WHAT IS ASKED :: Quote the records verbatim, starting at the line that contains "Given: Expand the Actions dropdown menu" and ending after the line that contains "Looking at the". Leave out the pictures.
=== RECORDS FOR PROCESSING ===
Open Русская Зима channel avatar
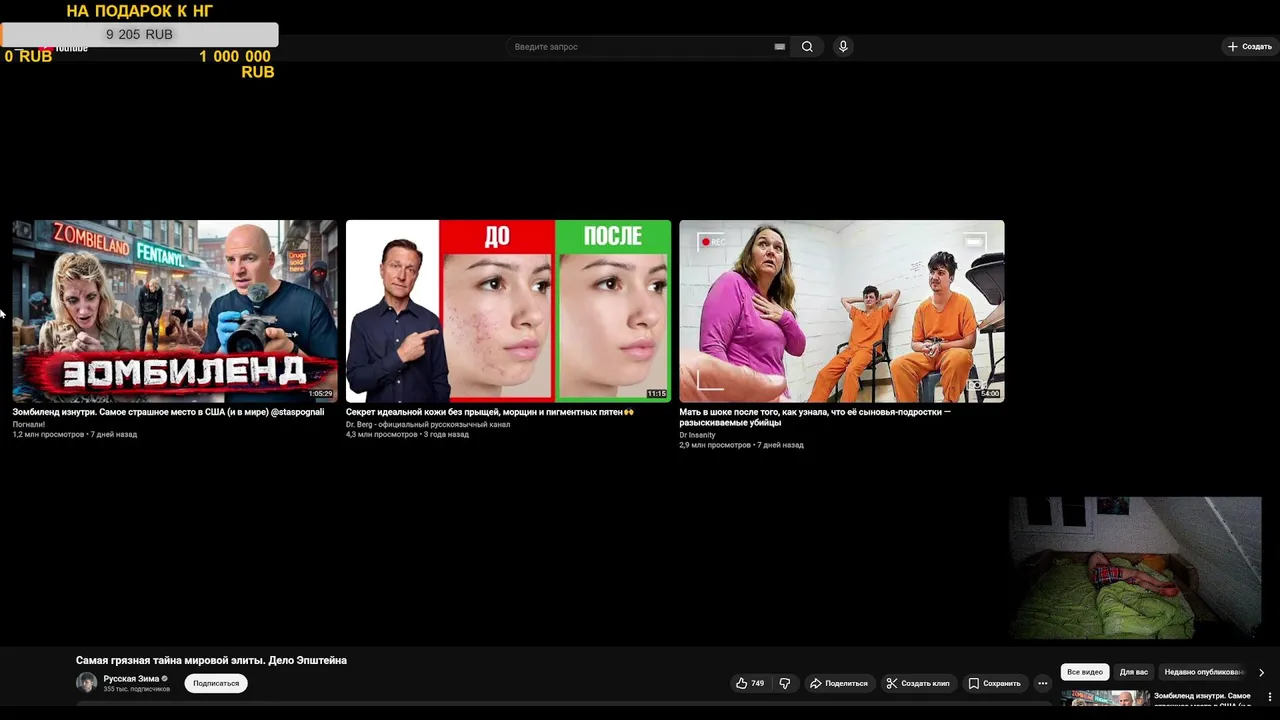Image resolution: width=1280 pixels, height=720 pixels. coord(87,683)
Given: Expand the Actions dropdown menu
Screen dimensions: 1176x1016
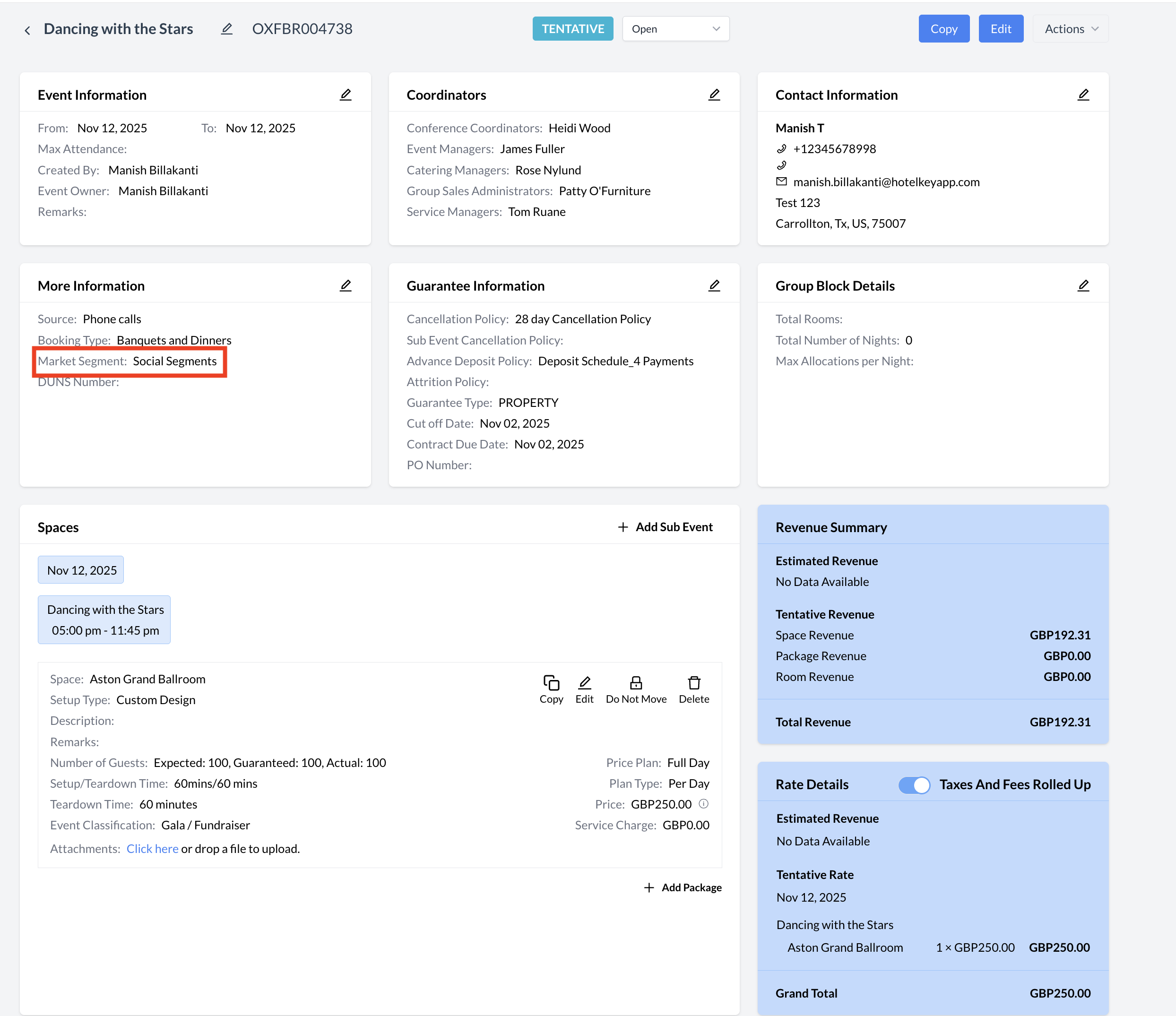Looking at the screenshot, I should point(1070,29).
===
=== RECORDS FOR PROCESSING ===
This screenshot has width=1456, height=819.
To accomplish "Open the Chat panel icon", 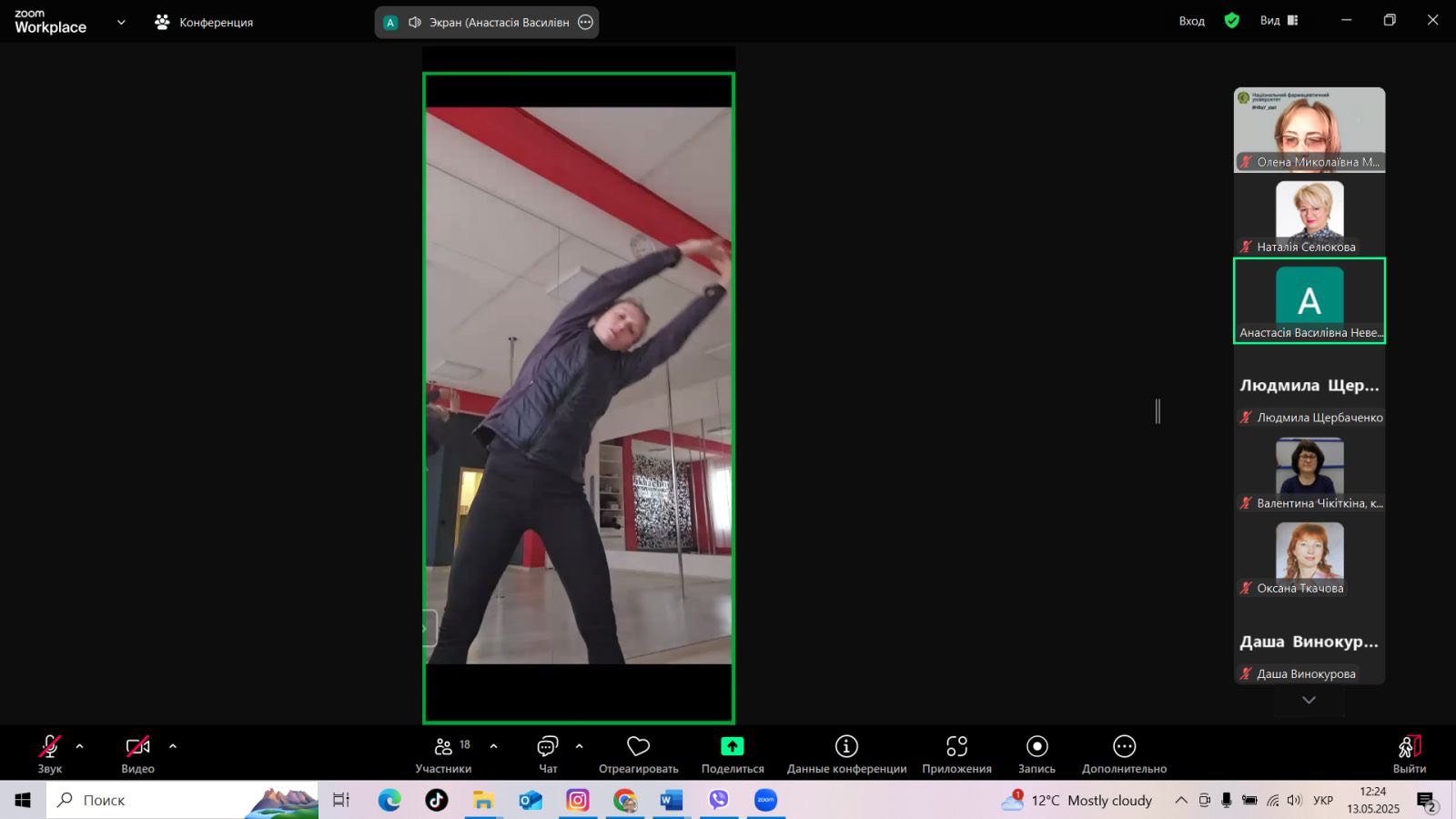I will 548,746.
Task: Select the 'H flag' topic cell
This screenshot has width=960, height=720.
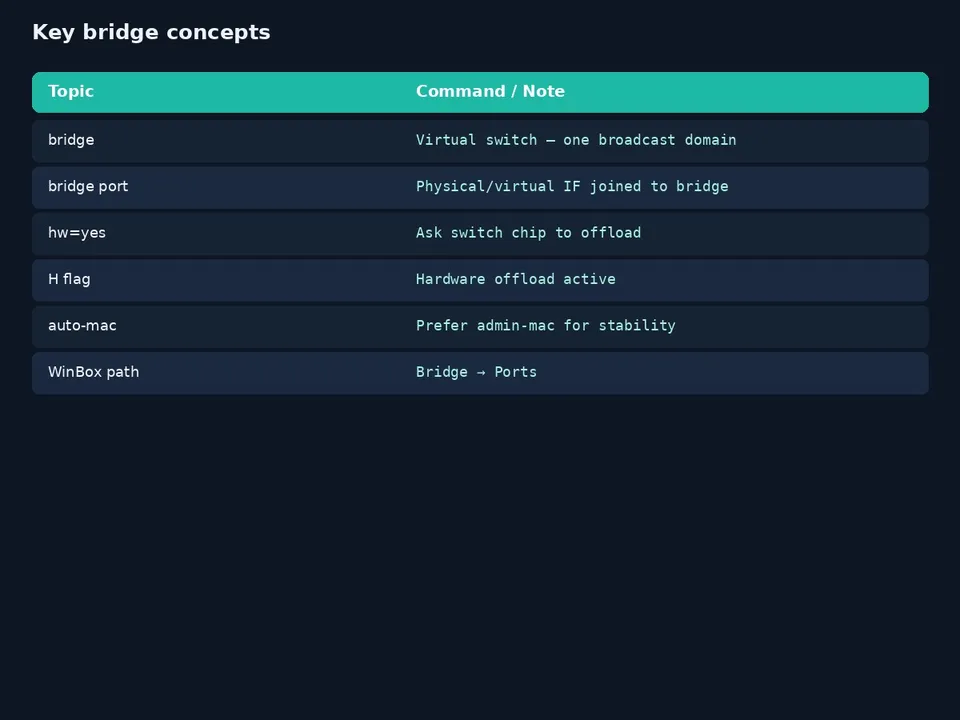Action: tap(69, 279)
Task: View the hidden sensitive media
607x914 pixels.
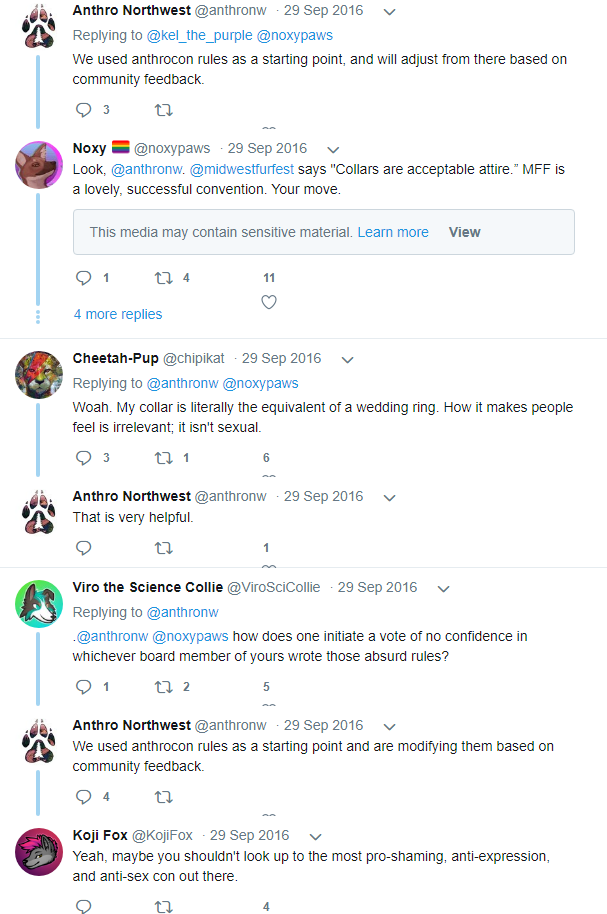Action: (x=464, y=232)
===
EXERCISE SOLUTION ::
Given: Expand the Actions dropdown menu
Screen dimensions: 1176x1016
Looking at the screenshot, I should point(1070,29).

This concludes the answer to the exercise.